• **Dati**
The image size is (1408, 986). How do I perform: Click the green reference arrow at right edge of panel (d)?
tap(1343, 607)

...

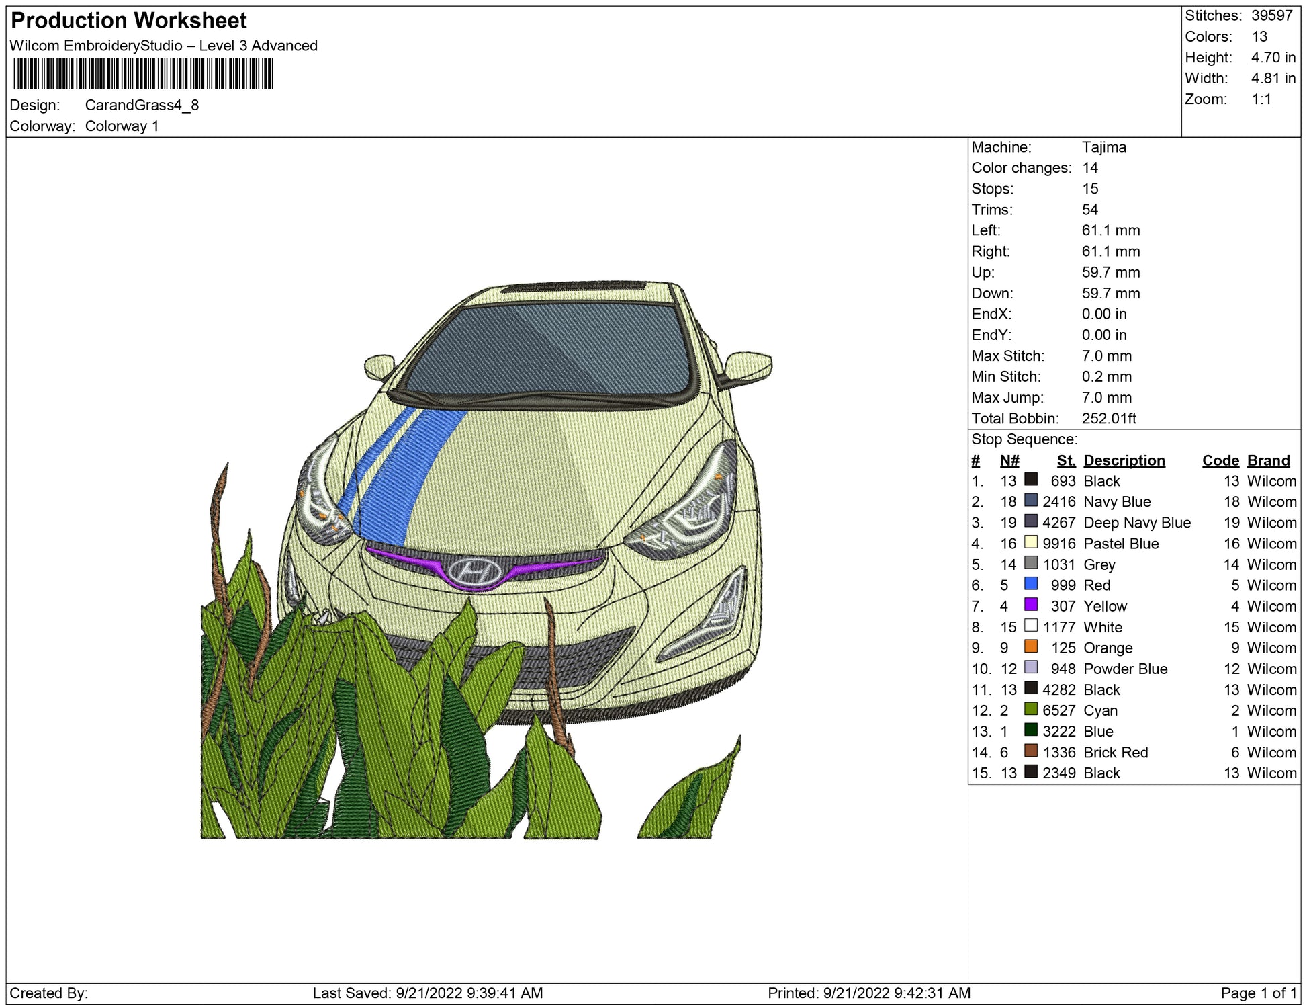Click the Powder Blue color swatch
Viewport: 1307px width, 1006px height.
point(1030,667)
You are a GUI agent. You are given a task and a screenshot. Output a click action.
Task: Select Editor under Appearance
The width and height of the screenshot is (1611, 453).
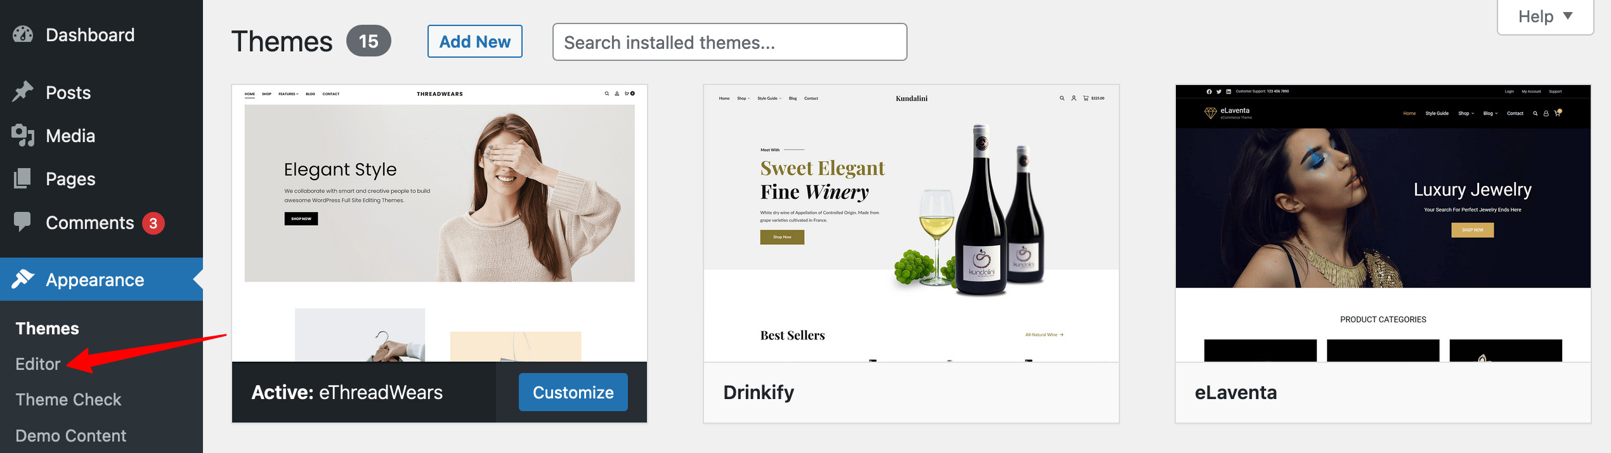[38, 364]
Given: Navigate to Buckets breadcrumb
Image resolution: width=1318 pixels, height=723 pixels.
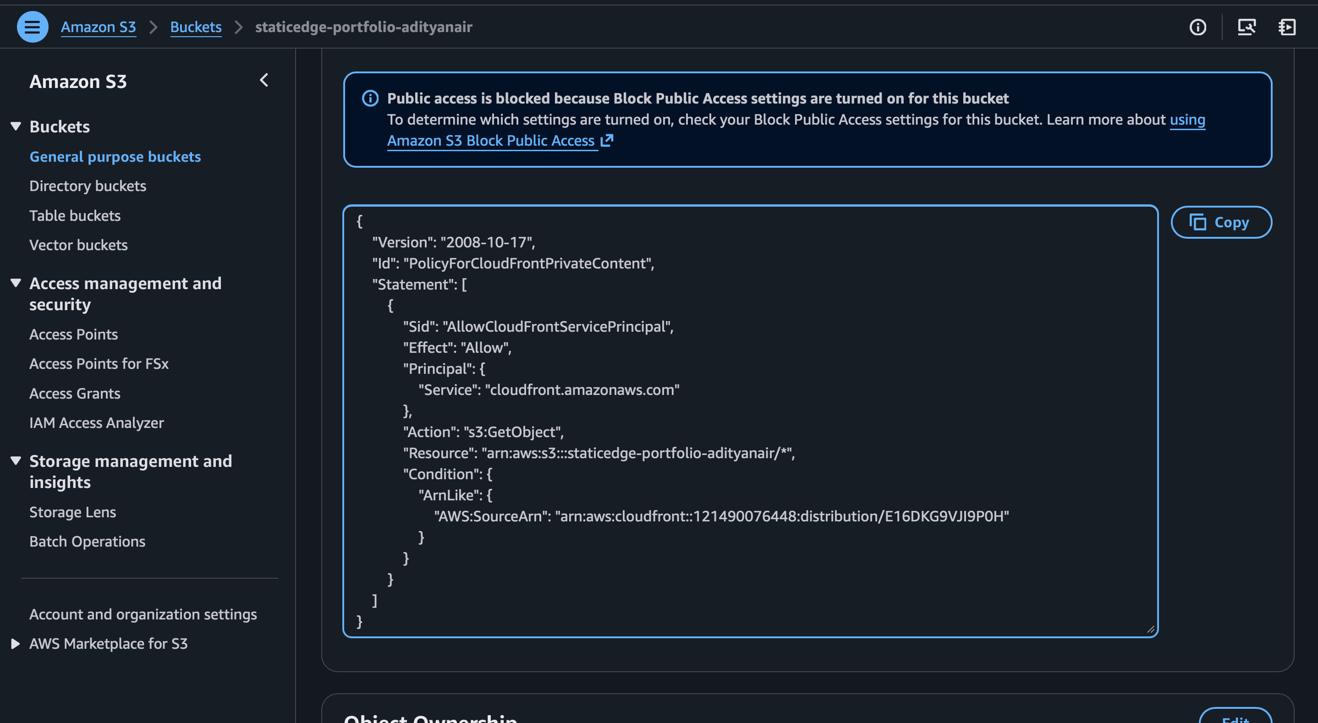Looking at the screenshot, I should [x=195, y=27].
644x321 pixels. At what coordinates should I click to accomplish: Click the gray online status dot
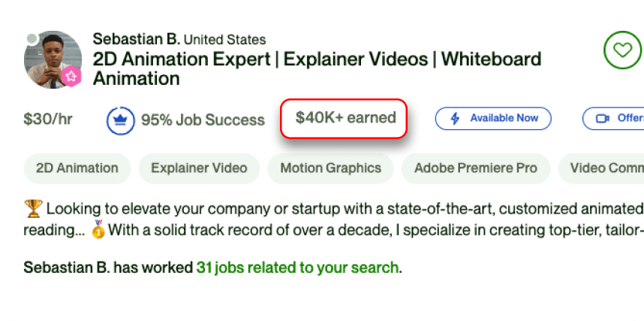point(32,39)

• **Obiettivo**
Riporta in un elenco numerato tutte le righe da quella con "The image size" giù fino a quella con "tap(1343, 607)", estremi inclusi, senza le righe vuote.

• **Soluzione completa**
1. The image size is (1408, 986). How do I perform: Click the green reference arrow at right edge of panel (d)?
2. tap(1343, 607)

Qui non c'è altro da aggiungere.